- **Activity**
Within the data below, find the string "status" and return each line where it occurs.

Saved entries
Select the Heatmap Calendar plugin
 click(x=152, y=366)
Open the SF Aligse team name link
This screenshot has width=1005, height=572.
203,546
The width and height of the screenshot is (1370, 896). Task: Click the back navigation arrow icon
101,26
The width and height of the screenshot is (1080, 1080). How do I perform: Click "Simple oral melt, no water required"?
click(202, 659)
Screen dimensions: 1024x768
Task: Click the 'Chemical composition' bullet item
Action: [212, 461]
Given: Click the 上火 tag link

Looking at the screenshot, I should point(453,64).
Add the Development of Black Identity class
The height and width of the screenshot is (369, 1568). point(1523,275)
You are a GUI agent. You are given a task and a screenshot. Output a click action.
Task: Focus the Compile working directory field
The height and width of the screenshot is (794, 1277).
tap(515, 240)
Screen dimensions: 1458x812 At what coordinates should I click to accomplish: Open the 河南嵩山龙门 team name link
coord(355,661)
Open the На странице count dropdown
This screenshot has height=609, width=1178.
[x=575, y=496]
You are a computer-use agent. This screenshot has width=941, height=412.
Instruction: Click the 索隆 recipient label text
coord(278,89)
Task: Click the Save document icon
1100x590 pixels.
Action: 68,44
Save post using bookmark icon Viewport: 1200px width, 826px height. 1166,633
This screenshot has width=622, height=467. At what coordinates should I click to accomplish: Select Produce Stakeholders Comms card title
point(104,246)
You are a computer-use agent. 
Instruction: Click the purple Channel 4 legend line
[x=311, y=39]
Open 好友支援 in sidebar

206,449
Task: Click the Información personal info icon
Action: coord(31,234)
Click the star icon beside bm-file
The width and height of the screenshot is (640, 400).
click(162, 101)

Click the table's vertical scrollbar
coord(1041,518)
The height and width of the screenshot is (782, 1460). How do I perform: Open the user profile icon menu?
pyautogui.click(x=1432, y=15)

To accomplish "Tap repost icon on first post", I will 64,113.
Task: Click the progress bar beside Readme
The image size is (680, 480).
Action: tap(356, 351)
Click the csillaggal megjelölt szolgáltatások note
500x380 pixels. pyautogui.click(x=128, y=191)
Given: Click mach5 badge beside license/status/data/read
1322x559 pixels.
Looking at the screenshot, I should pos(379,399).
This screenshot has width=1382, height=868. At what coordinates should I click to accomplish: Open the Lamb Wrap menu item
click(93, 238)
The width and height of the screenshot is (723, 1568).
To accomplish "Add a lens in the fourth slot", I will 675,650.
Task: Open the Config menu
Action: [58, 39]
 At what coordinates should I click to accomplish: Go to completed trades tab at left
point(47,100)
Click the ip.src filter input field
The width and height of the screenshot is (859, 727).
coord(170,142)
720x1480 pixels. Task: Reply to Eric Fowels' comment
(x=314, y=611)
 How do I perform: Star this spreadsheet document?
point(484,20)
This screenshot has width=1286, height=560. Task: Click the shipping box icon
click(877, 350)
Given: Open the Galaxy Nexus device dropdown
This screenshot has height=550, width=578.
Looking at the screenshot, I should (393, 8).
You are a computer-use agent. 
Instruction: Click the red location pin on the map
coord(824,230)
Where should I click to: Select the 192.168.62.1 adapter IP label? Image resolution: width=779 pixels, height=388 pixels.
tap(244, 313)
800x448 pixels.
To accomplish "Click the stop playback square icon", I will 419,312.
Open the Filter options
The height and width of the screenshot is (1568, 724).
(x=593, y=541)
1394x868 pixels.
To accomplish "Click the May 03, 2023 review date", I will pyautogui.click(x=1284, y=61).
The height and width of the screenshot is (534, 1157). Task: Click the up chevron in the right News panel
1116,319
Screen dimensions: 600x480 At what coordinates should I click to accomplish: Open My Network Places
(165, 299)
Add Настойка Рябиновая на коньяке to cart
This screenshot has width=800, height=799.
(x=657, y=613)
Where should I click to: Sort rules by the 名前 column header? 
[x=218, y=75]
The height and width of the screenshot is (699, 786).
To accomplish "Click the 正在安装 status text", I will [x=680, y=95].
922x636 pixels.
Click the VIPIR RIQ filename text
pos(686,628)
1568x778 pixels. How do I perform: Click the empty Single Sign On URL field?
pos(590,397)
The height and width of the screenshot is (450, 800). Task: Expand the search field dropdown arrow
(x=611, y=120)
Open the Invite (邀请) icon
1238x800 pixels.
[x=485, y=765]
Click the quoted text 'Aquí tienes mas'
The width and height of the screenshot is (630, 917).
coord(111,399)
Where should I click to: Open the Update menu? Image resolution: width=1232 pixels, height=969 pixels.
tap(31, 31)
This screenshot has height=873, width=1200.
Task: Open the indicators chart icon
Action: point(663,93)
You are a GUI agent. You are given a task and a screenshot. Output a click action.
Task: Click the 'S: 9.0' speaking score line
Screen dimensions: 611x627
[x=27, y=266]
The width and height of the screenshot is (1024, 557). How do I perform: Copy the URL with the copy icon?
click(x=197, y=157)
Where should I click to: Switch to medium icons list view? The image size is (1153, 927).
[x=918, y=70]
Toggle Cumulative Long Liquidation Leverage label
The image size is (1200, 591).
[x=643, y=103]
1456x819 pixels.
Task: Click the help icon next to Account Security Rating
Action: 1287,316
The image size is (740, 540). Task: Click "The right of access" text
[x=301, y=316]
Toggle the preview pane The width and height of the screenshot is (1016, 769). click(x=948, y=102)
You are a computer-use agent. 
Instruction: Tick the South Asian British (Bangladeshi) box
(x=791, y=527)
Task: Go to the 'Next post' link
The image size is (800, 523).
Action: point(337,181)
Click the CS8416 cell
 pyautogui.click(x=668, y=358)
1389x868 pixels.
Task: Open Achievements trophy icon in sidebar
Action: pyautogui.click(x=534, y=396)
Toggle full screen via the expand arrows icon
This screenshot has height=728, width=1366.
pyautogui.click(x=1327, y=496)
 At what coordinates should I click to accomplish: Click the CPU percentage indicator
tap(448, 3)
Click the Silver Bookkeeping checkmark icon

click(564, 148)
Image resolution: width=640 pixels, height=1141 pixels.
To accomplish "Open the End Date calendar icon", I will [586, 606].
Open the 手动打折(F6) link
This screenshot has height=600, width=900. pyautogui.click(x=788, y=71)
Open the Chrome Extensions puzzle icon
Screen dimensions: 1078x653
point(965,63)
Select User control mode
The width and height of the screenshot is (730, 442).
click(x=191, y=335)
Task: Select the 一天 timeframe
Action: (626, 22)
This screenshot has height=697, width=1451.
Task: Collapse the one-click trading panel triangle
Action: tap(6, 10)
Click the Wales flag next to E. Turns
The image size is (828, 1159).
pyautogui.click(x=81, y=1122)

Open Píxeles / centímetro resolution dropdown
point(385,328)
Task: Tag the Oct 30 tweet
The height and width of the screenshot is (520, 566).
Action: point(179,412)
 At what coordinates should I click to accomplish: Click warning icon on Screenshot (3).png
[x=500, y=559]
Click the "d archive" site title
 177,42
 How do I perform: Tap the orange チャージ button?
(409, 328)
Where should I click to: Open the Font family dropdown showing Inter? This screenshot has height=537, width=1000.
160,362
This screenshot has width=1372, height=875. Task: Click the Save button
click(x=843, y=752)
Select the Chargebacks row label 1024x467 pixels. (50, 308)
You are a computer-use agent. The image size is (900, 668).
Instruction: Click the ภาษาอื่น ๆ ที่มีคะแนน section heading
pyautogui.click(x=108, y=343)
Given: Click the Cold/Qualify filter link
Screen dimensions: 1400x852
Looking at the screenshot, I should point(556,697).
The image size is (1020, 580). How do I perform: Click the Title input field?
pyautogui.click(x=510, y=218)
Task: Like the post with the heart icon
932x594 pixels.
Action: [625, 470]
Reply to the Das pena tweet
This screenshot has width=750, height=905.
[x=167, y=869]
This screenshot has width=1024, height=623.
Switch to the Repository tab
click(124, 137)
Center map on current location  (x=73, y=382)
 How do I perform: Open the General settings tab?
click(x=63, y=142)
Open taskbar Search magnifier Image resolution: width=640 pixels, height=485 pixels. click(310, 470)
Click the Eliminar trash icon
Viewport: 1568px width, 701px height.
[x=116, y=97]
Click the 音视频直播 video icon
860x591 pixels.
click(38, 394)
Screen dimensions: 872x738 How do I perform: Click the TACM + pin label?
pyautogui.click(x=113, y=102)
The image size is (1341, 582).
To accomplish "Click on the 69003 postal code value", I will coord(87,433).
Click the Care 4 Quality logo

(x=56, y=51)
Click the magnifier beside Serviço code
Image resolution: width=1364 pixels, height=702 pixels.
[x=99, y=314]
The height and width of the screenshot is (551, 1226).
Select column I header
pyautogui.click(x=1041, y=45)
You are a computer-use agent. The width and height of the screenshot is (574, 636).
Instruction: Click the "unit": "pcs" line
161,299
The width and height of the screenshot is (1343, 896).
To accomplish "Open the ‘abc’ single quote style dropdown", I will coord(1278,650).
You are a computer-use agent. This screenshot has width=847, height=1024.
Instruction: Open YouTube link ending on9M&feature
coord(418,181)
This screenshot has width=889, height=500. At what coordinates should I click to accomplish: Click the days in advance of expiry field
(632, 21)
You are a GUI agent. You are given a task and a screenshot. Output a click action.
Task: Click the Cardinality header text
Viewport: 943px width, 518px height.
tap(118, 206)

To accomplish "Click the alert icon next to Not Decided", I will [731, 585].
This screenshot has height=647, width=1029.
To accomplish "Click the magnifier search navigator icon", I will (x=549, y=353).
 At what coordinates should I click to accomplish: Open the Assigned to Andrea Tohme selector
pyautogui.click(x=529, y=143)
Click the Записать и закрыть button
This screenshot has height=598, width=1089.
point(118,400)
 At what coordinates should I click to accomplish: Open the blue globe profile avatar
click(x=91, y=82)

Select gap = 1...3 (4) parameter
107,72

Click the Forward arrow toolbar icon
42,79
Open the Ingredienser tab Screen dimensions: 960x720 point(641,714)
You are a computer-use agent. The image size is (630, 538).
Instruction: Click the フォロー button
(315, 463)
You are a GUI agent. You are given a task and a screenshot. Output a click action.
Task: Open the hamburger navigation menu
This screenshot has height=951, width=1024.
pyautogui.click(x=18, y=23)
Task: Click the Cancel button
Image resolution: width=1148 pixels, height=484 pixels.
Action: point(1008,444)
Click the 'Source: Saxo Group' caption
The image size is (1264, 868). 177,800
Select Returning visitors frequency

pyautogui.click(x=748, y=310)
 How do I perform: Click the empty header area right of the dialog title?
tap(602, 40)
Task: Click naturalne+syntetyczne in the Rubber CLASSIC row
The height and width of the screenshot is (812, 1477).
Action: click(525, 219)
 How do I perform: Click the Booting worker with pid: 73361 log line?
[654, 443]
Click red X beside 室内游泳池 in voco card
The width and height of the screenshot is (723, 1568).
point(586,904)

- **Response for this exercise**
Given: Click mach5 badge beside license/status/data/read
To accomplish "Click the 正在安装 status text", I will [x=680, y=95].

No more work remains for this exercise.